[Data extracted from a collection]
*****
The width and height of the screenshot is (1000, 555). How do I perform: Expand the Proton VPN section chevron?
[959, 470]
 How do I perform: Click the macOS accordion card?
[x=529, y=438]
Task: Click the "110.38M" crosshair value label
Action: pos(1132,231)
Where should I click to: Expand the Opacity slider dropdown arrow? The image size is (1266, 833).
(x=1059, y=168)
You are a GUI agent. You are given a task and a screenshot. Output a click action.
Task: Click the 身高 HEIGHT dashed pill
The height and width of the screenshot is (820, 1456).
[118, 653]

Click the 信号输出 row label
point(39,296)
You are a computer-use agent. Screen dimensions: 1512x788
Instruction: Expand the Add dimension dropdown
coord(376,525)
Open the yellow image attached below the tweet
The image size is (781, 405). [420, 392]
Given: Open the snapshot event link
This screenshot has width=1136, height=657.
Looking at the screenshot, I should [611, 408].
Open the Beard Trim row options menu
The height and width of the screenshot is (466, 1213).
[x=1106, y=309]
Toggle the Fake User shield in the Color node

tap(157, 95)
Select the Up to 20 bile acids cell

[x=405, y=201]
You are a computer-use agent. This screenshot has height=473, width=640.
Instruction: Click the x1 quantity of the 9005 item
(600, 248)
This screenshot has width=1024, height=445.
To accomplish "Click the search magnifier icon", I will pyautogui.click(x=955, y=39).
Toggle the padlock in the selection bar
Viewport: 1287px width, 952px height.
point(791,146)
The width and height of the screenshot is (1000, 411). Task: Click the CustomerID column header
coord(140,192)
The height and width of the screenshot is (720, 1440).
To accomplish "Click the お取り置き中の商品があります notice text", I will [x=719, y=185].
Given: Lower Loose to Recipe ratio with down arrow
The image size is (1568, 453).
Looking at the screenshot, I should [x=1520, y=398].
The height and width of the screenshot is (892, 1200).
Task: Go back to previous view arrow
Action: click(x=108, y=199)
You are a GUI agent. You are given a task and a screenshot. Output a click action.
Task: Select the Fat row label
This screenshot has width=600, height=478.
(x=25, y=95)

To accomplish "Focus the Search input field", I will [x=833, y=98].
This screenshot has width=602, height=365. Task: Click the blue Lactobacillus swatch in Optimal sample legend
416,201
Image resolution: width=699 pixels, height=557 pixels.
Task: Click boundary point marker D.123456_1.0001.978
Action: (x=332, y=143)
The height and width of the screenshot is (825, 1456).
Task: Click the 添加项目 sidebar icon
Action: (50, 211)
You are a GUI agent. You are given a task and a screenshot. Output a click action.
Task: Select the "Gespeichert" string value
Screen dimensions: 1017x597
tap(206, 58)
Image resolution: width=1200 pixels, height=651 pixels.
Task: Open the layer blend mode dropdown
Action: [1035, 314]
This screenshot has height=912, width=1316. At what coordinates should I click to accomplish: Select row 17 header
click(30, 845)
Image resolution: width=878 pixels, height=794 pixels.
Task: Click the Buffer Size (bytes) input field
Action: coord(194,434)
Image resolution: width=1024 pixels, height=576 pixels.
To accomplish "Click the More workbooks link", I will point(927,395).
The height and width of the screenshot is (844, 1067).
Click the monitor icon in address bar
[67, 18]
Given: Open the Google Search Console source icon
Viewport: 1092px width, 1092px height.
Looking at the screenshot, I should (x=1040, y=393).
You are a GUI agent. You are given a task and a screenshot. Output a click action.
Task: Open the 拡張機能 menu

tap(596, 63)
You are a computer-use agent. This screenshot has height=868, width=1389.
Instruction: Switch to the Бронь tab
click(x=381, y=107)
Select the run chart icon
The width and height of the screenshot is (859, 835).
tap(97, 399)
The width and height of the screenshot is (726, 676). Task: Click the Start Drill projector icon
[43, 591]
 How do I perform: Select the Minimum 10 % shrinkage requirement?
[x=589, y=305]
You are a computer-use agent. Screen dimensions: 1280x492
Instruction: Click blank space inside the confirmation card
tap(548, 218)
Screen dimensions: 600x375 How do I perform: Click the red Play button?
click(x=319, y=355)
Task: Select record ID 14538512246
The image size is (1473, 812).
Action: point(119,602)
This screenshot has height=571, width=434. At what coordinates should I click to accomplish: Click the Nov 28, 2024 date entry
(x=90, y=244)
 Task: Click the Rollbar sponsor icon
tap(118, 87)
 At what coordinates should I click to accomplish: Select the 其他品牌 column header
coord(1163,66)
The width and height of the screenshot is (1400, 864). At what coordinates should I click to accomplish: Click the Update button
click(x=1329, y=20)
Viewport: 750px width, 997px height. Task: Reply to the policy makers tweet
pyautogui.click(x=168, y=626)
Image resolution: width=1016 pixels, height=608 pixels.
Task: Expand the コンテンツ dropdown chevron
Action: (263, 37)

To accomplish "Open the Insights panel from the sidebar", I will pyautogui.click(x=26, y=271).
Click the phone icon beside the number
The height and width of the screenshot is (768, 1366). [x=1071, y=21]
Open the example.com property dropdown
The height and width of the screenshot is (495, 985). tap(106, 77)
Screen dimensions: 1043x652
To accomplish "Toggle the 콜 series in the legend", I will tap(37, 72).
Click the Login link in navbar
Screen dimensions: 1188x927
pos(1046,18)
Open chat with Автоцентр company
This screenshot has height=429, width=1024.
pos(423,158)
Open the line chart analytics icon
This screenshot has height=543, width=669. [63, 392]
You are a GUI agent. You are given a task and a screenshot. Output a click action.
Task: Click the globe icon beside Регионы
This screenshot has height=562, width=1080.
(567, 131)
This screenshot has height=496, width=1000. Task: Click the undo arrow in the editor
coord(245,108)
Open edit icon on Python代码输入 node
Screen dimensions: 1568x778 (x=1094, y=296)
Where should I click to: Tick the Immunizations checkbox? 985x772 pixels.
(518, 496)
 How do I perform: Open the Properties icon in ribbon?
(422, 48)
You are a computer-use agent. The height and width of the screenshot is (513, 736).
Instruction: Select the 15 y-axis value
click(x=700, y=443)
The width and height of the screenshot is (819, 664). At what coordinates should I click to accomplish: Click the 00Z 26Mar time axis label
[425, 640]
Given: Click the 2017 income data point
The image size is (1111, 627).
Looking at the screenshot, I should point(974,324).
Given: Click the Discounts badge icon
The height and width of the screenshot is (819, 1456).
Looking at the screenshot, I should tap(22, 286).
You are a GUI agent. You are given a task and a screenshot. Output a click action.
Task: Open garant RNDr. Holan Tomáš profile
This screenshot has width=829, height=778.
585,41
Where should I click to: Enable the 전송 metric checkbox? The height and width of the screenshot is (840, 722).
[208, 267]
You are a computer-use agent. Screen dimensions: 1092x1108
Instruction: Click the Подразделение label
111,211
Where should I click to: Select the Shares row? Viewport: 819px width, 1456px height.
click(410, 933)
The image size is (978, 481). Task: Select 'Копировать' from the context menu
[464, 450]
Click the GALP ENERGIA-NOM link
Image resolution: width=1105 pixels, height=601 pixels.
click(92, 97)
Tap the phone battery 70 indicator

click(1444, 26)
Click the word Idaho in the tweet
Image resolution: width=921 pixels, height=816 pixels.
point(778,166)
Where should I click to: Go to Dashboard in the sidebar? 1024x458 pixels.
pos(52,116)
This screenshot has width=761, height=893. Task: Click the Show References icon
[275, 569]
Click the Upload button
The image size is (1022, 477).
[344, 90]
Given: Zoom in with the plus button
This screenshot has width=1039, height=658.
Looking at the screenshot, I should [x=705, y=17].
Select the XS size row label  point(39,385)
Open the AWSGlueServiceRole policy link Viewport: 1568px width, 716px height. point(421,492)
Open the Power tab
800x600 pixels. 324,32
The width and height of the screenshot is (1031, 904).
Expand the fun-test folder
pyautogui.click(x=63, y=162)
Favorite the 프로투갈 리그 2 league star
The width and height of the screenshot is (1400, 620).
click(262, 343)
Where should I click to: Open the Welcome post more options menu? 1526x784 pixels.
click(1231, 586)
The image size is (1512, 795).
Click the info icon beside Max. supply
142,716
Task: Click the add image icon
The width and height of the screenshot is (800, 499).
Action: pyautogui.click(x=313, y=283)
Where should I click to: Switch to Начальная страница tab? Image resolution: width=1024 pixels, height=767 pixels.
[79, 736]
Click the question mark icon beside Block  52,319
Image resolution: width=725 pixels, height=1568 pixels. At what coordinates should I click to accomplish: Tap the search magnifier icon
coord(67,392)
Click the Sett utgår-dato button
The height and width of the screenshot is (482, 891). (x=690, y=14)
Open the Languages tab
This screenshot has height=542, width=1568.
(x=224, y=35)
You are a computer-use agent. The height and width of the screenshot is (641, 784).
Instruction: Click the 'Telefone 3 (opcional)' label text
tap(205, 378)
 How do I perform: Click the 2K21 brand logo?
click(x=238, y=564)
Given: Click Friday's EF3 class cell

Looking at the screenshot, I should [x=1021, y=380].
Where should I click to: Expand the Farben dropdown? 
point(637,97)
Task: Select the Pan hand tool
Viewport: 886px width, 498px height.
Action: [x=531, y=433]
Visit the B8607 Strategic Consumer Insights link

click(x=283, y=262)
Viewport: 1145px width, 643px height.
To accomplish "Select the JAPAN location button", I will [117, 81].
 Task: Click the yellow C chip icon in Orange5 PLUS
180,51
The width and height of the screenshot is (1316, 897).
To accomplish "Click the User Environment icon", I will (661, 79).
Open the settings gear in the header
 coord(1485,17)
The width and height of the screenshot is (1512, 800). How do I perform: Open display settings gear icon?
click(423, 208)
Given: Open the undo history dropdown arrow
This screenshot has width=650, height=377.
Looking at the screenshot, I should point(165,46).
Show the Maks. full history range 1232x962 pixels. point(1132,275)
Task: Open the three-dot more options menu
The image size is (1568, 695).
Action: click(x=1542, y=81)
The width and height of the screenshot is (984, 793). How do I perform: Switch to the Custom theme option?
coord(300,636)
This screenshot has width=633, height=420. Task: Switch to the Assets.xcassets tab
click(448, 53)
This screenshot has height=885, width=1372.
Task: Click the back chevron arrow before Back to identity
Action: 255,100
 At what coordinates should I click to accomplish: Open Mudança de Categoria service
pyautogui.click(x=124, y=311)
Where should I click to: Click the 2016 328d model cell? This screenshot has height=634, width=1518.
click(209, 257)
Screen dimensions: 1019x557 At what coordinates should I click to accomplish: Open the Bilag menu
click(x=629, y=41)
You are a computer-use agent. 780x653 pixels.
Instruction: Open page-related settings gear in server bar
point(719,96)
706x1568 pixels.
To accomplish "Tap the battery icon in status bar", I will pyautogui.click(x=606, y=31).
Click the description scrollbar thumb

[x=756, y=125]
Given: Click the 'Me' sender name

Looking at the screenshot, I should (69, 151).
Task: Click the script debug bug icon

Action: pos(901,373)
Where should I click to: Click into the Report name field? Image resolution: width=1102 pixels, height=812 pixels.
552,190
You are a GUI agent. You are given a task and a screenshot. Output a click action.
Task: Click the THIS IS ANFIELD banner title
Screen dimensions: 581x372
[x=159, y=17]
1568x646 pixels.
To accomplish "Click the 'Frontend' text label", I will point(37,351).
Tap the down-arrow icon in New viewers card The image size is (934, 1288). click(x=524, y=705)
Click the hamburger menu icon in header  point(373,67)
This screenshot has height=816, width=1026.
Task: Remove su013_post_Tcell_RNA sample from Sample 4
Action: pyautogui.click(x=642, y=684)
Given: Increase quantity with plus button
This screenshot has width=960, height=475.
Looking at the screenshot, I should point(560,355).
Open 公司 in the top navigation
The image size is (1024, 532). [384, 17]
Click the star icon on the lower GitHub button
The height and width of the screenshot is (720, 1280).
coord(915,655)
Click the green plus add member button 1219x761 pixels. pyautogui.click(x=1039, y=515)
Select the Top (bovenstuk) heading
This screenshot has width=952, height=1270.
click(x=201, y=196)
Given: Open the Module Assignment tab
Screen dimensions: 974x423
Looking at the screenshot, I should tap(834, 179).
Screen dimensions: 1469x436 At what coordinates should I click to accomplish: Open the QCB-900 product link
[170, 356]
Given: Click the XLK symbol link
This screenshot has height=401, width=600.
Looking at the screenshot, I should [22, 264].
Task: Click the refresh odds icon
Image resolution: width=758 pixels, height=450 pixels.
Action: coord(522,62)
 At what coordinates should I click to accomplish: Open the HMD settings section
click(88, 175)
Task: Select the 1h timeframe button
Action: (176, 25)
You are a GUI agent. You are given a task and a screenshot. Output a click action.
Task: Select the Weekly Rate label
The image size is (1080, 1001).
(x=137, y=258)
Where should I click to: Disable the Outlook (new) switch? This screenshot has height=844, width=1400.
*****
WHAT YOU HAVE TO DO :: Set down exactly the lines of the data above, beginning with the line that has "Where should I click to: Click the" and ending with the line that has "You are a computer-use agent. 780x653 pixels.", and no others.

ANSWER FOR THIS EXERCISE ::
Where should I click to: Click the 2016 328d model cell? This screenshot has height=634, width=1518.
click(209, 257)
Screen dimensions: 1019x557 At what coordinates should I click to accomplish: Open the Bilag menu
click(x=629, y=41)
You are a computer-use agent. 780x653 pixels.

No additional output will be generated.